Job: Render the lines below as a numbered list, omitting any blank lines and leaving out the pictures.

Exercise materials:

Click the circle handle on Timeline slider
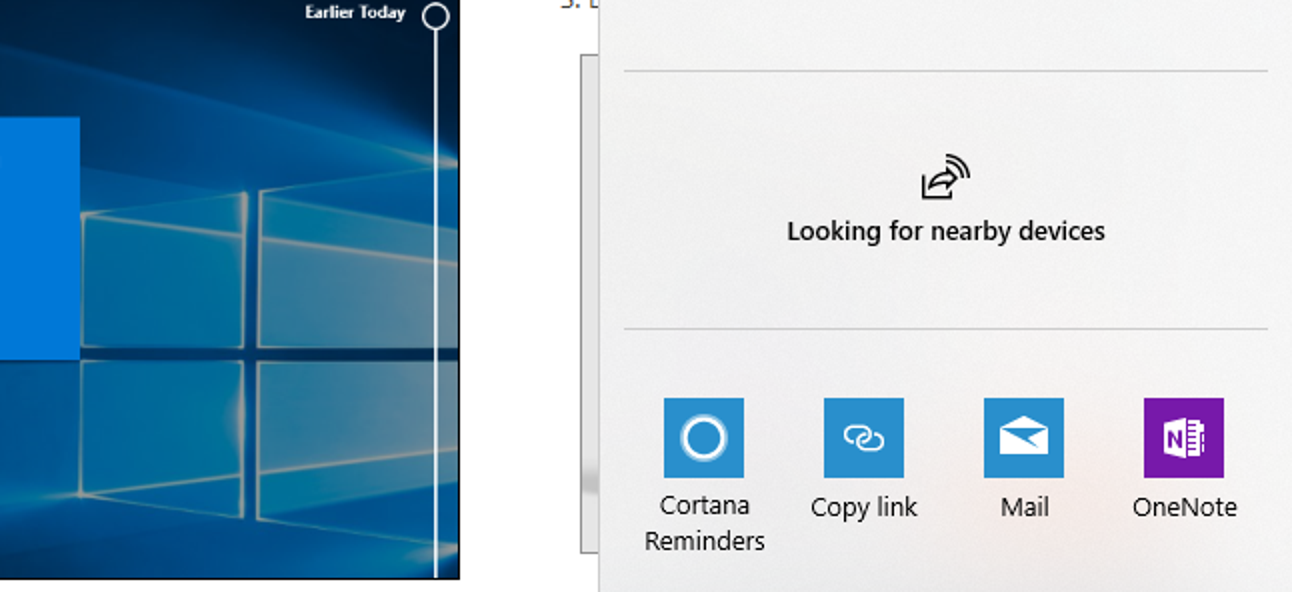Screen dimensions: 1292x592 click(435, 16)
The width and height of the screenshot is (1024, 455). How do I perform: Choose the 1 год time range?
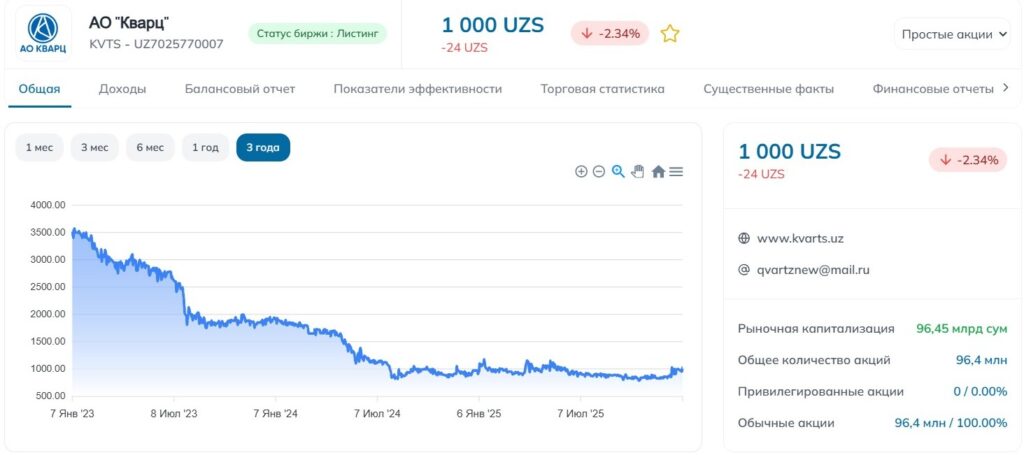click(x=205, y=148)
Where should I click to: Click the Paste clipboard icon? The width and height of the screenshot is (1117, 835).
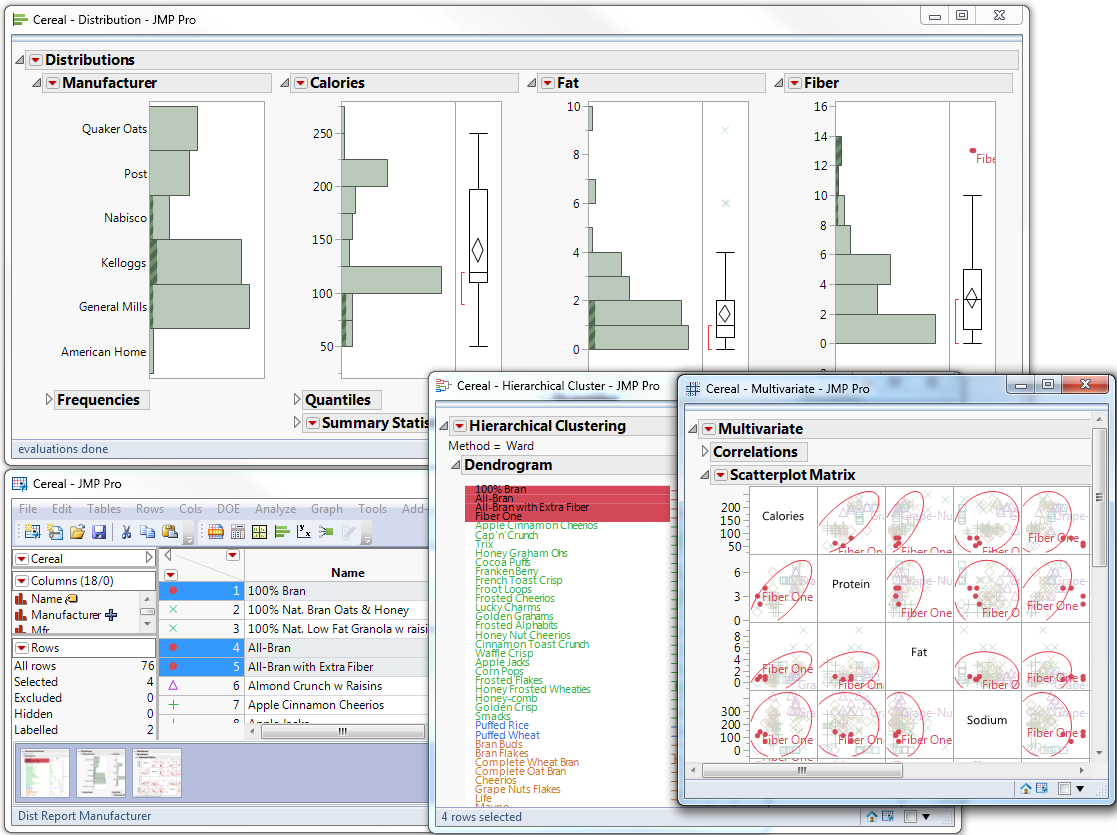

Output for this exercise:
1. Click the circle handle on Timeline slider
2. Screen dimensions: 1292x592 click(435, 16)
3. The width and height of the screenshot is (1024, 455). How do I perform: Choose the 1 год time range?
4. click(x=205, y=148)
5. Where should I click to: Click the Paste clipboard icon? The width and height of the screenshot is (1117, 835).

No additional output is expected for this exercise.